### AIM OF THE TASK
Within the records below, how many lines hold the string "address"? State that number and nothing else.

Stored items

====

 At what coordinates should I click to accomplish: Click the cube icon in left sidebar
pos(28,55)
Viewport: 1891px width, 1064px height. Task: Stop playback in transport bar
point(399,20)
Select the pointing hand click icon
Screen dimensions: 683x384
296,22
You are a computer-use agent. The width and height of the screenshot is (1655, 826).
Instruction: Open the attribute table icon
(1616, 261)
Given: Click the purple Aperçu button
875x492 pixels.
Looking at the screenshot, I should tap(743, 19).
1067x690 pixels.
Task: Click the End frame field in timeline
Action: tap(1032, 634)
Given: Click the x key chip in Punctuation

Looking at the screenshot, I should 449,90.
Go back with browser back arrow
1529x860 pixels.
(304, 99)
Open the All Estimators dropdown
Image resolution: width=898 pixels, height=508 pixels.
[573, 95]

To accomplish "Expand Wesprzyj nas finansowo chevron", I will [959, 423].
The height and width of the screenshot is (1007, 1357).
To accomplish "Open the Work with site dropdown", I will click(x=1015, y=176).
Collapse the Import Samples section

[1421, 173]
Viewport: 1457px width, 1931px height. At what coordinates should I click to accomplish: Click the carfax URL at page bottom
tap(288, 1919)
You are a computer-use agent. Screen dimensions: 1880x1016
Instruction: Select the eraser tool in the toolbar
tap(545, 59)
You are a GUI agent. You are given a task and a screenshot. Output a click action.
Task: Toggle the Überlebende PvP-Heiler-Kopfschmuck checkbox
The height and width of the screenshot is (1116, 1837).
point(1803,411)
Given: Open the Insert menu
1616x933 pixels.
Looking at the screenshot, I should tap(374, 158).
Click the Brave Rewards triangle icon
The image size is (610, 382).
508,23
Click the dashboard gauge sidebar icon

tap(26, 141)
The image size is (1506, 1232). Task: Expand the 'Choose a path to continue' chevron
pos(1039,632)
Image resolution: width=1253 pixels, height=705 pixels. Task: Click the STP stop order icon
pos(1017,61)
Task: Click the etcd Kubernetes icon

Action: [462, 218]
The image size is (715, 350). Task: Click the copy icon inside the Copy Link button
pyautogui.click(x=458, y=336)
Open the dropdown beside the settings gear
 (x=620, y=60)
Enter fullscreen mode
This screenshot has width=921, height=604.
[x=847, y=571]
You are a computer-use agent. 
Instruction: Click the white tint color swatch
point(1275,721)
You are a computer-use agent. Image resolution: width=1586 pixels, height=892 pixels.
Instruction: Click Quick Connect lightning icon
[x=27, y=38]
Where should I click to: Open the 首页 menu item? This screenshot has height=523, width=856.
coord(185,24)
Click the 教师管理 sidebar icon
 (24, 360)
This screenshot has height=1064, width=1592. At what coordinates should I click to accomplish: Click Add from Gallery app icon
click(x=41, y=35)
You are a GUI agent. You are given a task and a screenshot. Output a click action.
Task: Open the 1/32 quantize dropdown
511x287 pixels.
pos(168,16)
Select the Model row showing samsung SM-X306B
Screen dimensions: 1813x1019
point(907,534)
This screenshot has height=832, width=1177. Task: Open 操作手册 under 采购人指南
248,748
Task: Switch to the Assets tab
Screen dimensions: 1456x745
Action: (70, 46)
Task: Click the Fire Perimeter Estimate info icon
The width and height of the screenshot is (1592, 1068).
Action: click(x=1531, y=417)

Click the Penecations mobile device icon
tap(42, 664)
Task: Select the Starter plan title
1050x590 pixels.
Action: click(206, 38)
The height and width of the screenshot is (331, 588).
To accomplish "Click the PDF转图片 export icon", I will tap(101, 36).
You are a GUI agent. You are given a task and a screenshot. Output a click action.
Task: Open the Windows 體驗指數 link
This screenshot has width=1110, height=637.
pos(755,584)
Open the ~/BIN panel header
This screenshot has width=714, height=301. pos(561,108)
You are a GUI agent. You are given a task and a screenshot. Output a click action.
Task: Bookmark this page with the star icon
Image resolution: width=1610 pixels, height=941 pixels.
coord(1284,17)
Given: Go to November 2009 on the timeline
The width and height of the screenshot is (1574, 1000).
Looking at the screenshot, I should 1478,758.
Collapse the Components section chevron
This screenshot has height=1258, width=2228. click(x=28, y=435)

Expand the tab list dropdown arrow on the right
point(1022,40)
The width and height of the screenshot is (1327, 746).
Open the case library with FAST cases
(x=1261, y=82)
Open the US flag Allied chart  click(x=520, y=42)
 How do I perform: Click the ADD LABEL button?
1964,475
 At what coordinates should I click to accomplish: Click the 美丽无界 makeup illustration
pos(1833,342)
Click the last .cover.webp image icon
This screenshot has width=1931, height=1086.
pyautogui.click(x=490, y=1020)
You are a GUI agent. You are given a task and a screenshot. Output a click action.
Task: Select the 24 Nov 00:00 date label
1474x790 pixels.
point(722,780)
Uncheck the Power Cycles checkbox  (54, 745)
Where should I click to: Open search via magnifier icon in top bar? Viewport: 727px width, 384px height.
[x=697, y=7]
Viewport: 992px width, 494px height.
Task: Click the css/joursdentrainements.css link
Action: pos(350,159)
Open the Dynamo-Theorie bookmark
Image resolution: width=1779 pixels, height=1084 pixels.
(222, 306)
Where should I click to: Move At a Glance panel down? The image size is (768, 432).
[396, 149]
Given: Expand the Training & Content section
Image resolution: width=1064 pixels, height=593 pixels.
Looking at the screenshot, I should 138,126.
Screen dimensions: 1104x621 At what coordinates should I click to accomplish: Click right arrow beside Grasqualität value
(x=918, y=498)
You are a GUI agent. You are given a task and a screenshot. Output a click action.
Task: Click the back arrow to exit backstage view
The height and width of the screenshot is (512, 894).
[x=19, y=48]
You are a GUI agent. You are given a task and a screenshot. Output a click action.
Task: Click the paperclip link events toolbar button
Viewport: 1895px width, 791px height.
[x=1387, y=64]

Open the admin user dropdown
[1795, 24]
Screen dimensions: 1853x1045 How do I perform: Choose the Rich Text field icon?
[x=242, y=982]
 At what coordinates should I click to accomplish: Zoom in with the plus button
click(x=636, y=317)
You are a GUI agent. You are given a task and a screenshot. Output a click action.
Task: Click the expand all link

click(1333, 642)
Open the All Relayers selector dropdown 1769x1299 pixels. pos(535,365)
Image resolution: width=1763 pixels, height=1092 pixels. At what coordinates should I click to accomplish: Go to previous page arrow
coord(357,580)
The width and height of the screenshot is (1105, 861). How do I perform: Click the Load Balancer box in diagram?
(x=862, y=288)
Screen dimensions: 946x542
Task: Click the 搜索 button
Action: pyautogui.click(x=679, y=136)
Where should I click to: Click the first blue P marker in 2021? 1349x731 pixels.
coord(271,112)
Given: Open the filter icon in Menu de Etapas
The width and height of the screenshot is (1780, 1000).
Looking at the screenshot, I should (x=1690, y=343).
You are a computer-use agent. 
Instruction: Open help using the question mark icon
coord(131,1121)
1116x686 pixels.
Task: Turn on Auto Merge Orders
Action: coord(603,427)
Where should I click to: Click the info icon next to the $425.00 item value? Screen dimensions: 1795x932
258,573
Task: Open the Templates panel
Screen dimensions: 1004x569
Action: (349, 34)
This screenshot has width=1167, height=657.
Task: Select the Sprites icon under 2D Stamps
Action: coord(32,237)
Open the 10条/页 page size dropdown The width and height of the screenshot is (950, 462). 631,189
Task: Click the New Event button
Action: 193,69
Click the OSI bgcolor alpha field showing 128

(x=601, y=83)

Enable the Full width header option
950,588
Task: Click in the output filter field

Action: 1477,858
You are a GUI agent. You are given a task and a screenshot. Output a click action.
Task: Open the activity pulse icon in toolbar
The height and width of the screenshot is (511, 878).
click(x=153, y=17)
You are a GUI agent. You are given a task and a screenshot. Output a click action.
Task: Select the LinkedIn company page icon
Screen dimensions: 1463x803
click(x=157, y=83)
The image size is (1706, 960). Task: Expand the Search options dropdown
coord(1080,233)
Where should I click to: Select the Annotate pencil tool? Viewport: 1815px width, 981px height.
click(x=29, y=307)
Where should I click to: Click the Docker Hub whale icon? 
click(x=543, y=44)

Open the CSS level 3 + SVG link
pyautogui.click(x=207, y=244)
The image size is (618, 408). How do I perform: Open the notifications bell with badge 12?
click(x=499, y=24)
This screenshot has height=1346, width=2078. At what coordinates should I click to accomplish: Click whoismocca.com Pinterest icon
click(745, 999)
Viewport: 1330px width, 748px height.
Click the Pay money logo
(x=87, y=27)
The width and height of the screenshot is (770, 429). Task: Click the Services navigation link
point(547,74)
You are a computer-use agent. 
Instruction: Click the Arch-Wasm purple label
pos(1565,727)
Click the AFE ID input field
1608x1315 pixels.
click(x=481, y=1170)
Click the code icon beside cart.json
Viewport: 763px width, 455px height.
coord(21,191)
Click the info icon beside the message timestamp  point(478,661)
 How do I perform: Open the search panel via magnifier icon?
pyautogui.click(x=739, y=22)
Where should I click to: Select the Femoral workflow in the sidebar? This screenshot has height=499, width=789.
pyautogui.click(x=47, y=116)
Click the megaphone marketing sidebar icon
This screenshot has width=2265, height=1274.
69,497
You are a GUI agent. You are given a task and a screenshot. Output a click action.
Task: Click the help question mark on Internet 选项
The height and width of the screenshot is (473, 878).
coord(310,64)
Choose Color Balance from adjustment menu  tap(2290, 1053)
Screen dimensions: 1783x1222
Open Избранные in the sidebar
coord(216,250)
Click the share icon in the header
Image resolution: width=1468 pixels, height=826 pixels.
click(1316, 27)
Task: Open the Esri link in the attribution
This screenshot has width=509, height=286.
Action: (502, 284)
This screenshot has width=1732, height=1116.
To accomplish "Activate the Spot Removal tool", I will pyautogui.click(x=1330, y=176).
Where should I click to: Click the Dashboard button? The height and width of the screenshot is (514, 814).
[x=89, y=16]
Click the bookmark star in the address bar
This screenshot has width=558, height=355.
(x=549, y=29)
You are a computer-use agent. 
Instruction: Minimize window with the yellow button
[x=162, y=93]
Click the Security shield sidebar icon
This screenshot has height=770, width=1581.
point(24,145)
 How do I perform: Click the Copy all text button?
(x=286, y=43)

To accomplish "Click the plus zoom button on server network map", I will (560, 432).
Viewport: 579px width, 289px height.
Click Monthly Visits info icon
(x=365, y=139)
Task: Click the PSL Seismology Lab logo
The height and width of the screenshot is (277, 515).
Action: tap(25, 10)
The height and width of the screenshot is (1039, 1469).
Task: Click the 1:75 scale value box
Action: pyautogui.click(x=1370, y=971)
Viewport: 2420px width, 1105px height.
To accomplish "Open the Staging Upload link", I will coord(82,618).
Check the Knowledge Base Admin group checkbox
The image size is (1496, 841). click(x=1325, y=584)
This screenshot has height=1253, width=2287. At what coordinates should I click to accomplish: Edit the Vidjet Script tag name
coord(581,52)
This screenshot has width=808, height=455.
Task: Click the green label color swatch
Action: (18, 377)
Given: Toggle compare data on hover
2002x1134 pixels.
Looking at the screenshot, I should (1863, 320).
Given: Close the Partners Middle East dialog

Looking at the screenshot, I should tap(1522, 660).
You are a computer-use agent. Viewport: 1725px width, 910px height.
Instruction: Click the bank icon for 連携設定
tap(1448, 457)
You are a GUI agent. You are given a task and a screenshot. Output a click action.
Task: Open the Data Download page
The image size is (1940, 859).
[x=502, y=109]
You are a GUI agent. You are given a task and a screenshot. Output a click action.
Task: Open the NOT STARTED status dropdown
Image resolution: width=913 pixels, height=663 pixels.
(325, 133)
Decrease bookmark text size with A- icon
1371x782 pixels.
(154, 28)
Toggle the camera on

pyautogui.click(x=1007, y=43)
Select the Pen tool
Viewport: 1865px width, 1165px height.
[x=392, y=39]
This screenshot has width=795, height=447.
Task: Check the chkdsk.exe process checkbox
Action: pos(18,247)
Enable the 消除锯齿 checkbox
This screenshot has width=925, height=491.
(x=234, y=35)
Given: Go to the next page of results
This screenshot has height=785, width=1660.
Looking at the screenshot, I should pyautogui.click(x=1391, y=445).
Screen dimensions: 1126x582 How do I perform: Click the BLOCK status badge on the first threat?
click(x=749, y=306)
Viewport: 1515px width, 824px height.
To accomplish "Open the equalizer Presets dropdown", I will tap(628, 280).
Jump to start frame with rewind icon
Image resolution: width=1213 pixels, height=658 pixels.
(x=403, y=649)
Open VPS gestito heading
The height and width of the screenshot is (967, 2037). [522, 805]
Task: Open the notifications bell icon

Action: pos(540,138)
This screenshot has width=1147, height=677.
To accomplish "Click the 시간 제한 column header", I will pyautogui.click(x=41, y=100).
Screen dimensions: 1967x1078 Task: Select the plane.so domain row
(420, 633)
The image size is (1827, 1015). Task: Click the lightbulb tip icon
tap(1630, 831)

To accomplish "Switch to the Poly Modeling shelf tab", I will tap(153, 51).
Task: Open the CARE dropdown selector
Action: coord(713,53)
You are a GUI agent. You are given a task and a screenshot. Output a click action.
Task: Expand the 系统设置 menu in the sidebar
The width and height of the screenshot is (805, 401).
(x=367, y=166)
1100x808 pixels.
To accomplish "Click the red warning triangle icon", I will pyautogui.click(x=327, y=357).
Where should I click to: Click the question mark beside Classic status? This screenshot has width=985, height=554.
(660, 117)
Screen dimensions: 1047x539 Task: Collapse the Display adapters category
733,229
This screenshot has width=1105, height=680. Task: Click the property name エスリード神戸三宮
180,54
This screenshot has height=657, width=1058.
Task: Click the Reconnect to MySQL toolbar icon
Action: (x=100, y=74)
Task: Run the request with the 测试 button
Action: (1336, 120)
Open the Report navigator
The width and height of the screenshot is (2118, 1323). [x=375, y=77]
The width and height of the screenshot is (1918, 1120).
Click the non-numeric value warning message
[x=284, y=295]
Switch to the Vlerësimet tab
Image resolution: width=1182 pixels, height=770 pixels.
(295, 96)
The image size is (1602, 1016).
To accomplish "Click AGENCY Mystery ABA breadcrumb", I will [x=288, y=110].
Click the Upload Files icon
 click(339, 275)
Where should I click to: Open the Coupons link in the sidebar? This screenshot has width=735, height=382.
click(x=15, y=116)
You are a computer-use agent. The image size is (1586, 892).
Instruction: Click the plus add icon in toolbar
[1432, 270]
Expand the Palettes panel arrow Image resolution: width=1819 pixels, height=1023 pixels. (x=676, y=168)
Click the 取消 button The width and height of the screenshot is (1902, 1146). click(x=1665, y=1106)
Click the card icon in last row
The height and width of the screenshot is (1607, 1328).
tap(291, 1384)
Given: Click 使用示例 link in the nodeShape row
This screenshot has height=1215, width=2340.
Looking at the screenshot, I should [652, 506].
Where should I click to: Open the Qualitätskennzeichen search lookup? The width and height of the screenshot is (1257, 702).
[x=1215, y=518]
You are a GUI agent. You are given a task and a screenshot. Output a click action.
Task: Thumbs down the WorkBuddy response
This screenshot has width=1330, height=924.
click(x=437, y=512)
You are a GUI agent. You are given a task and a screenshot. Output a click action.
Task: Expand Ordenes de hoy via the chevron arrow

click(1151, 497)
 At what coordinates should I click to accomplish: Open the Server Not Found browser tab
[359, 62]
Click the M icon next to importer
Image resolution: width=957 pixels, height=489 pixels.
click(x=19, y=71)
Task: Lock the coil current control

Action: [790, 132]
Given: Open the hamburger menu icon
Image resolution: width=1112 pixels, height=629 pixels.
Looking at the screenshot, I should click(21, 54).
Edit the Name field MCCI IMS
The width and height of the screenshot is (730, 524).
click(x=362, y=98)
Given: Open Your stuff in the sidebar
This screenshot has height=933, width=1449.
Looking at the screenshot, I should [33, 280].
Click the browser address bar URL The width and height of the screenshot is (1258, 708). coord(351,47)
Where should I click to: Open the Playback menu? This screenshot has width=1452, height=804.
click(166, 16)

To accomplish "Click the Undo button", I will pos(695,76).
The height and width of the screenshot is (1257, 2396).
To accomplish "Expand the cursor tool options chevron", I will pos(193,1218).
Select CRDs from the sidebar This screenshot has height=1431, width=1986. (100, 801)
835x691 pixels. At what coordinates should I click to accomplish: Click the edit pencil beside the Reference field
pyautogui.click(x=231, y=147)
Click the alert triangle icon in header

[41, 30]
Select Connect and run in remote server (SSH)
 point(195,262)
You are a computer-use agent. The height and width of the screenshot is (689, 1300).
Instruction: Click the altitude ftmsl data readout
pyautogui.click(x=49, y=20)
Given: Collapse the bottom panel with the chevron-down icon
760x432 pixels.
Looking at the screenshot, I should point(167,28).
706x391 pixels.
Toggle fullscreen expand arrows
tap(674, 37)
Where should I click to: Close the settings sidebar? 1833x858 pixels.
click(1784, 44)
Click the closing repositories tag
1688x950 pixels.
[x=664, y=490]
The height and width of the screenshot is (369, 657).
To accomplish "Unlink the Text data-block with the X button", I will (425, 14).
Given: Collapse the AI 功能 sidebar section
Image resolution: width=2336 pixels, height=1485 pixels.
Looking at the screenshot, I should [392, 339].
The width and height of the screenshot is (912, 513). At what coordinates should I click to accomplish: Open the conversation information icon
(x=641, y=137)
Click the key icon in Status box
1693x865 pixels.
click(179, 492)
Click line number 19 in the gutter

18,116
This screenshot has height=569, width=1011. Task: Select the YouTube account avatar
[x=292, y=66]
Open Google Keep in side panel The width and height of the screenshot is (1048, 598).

====

### TASK ANSWER
2